* **Instructions for the task**:
Reproduce word for word the lines of the material below, starting with the line that contains "You are a GUI" and going on through the end of the material. Leave the pictures out of your answer.

-- begin Source material --

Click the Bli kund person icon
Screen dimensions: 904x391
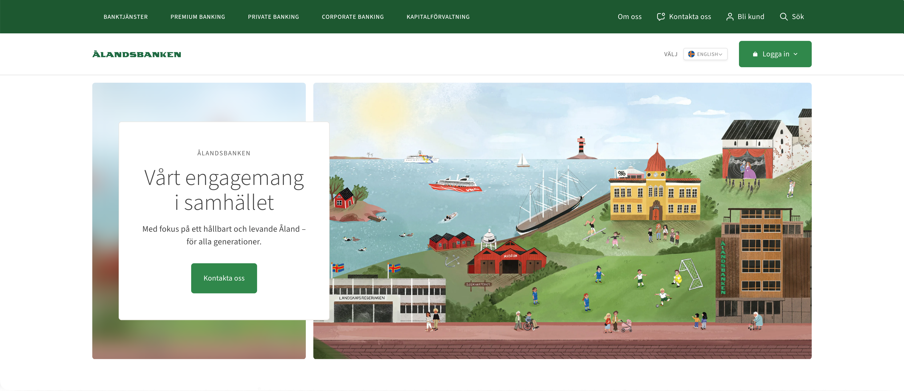730,16
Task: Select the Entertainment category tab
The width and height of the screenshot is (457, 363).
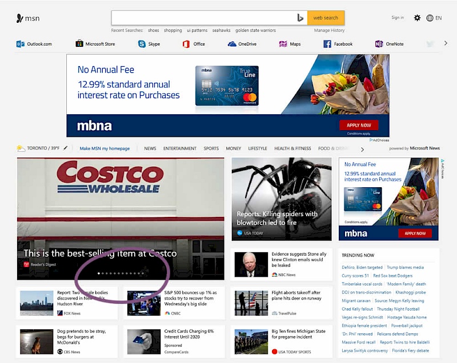Action: (179, 148)
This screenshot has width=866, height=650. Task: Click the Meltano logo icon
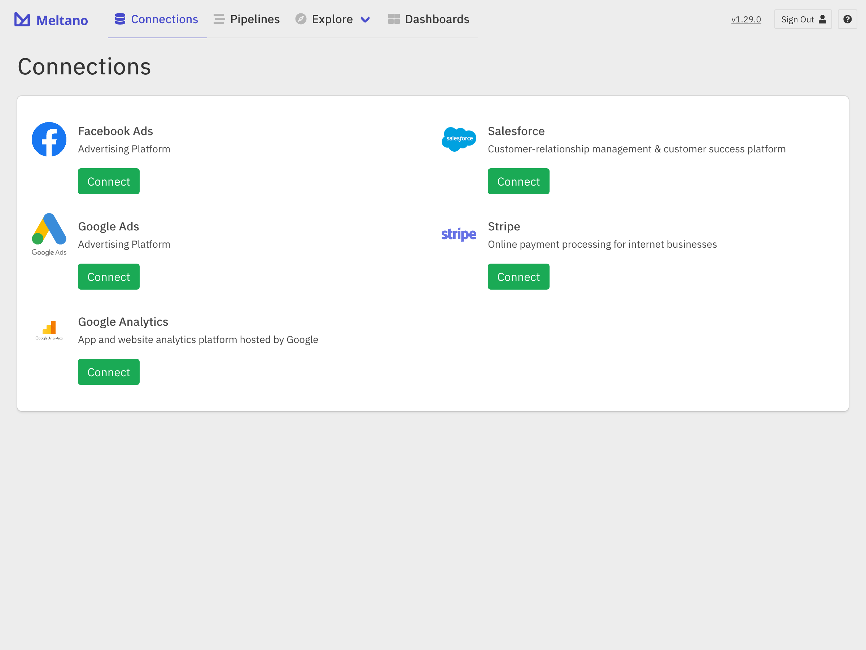[x=22, y=20]

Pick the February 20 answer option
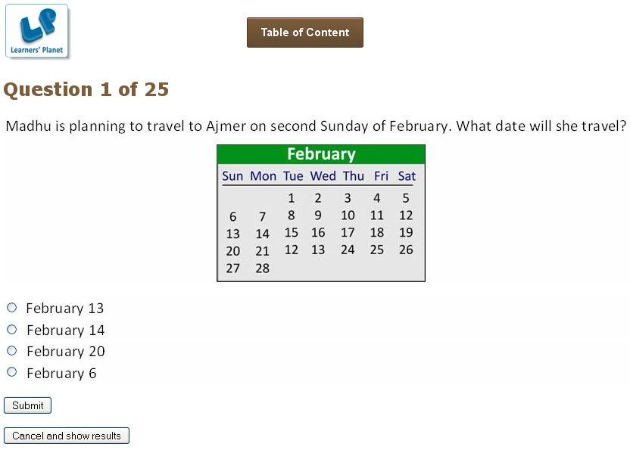tap(11, 351)
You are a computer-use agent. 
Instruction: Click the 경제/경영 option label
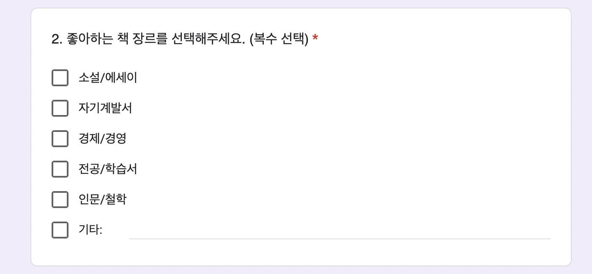(102, 139)
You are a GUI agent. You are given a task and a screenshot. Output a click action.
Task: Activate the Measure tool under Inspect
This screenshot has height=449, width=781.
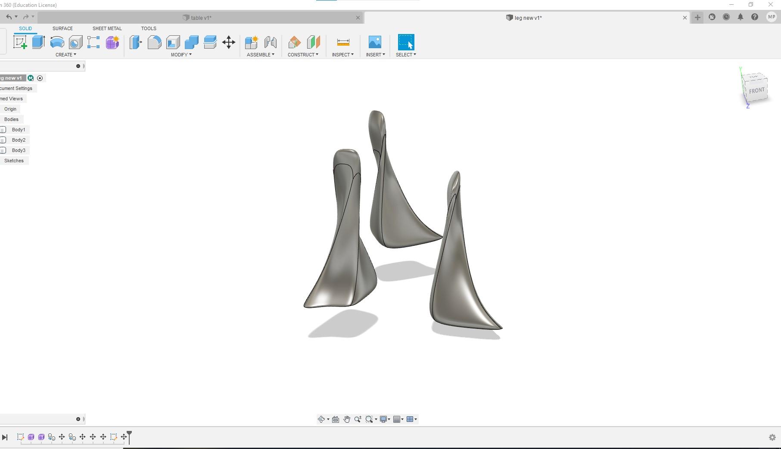pyautogui.click(x=342, y=42)
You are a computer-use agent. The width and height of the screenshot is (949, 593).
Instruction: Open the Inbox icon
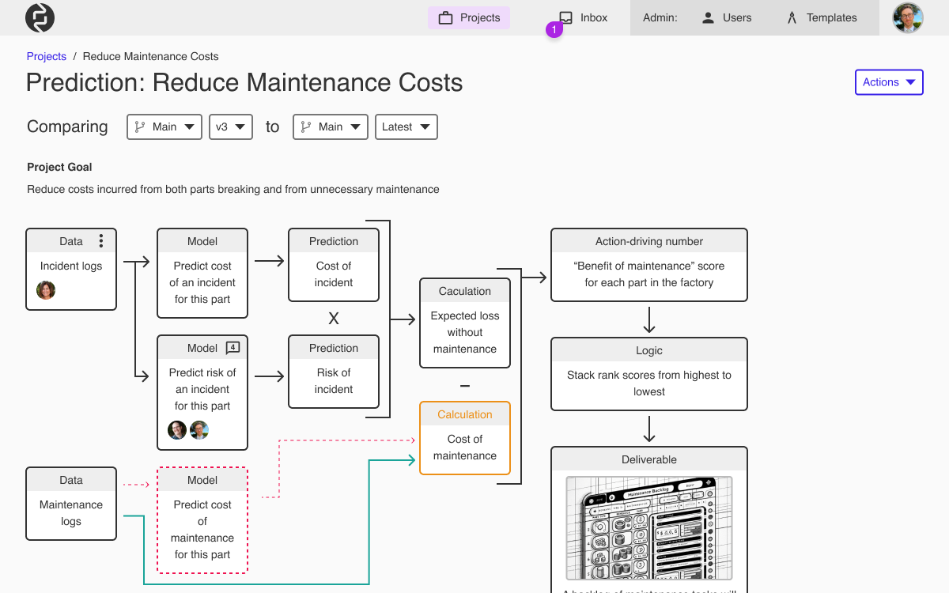(x=564, y=17)
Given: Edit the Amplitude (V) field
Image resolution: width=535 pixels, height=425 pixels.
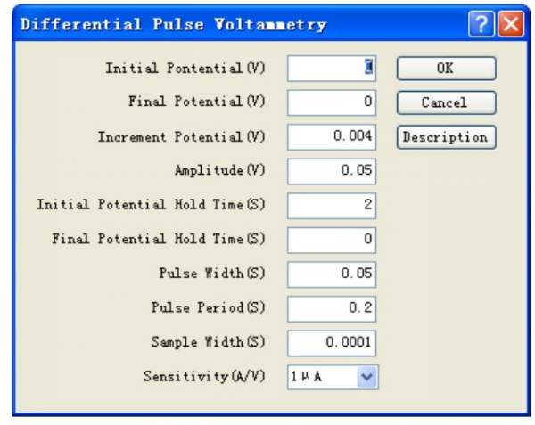Looking at the screenshot, I should (332, 171).
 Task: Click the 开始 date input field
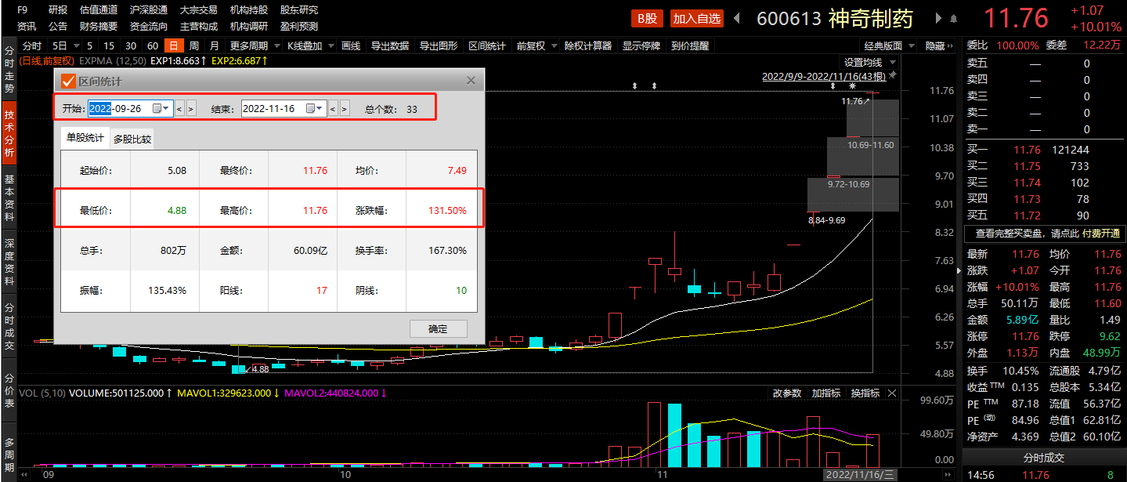[x=120, y=108]
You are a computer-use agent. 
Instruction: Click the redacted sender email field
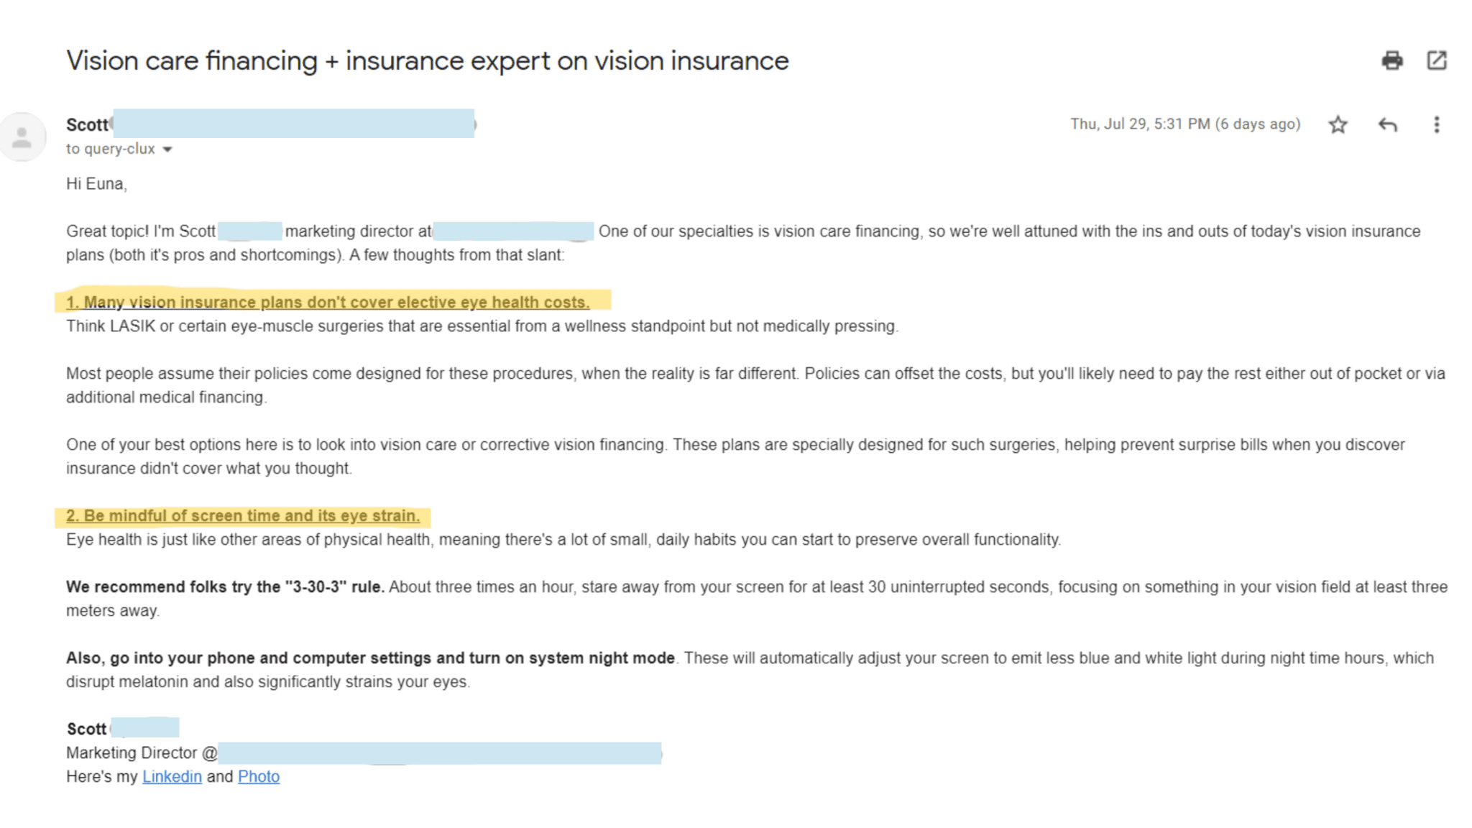(295, 124)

-- end Source material --

* **Final result**:
You are a GUI agent. You are given a task and a screenshot. Output a click action.
Task: Activate the Measure tool under Inspect
This screenshot has height=449, width=781.
pyautogui.click(x=342, y=42)
You are a computer-use agent. The width and height of the screenshot is (949, 593).
Instruction: Open the Inbox icon
(x=564, y=17)
Given: Edit the Amplitude (V) field
Image resolution: width=535 pixels, height=425 pixels.
Looking at the screenshot, I should (332, 171).
 Task: Click the 开始 date input field
[x=120, y=108]
You are a computer-use agent. 
Instruction: Click the redacted sender email field
(295, 124)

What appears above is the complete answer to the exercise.